> Task statement
Excluding pictures, reproduce word for word the lines from the one containing "This screenshot has height=500, width=900." through the end of the material below.

---- Entries provided

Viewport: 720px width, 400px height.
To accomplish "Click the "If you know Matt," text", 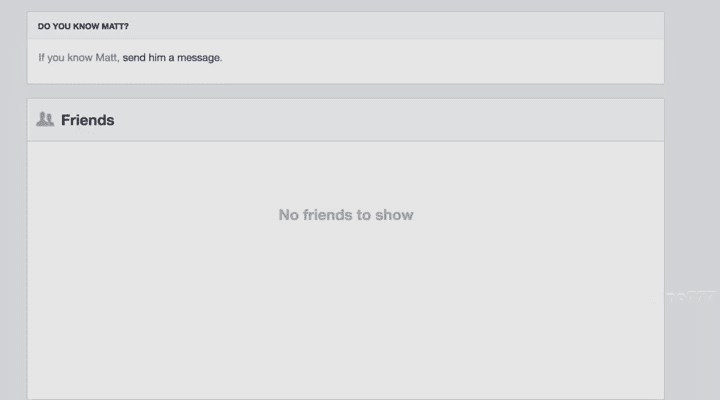I will (x=79, y=58).
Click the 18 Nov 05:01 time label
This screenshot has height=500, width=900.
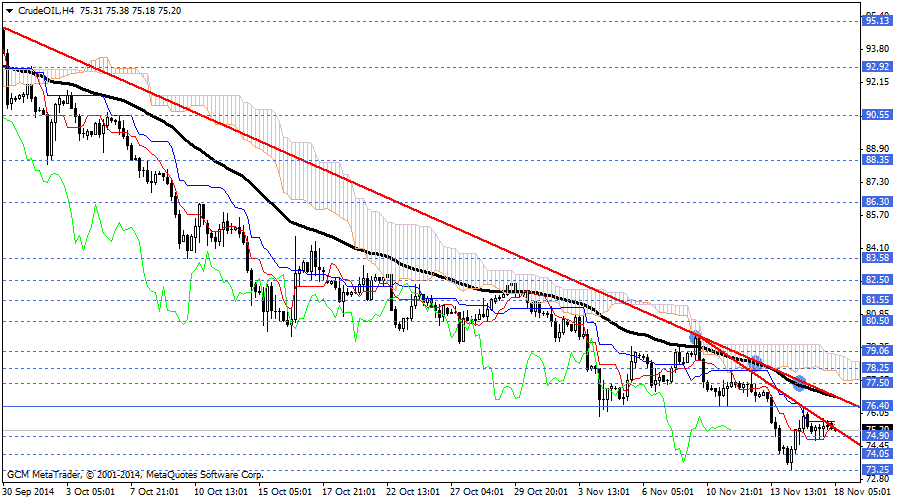(x=864, y=492)
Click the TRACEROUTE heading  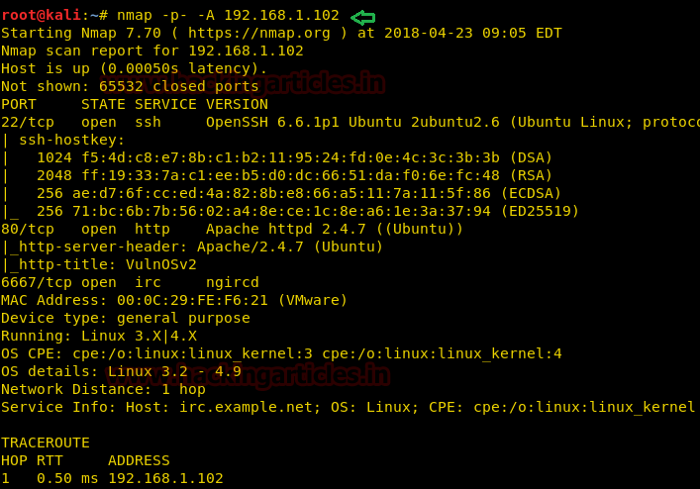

--------

> Final answer
This screenshot has height=500, width=900.
(x=864, y=492)
Click the TRACEROUTE heading  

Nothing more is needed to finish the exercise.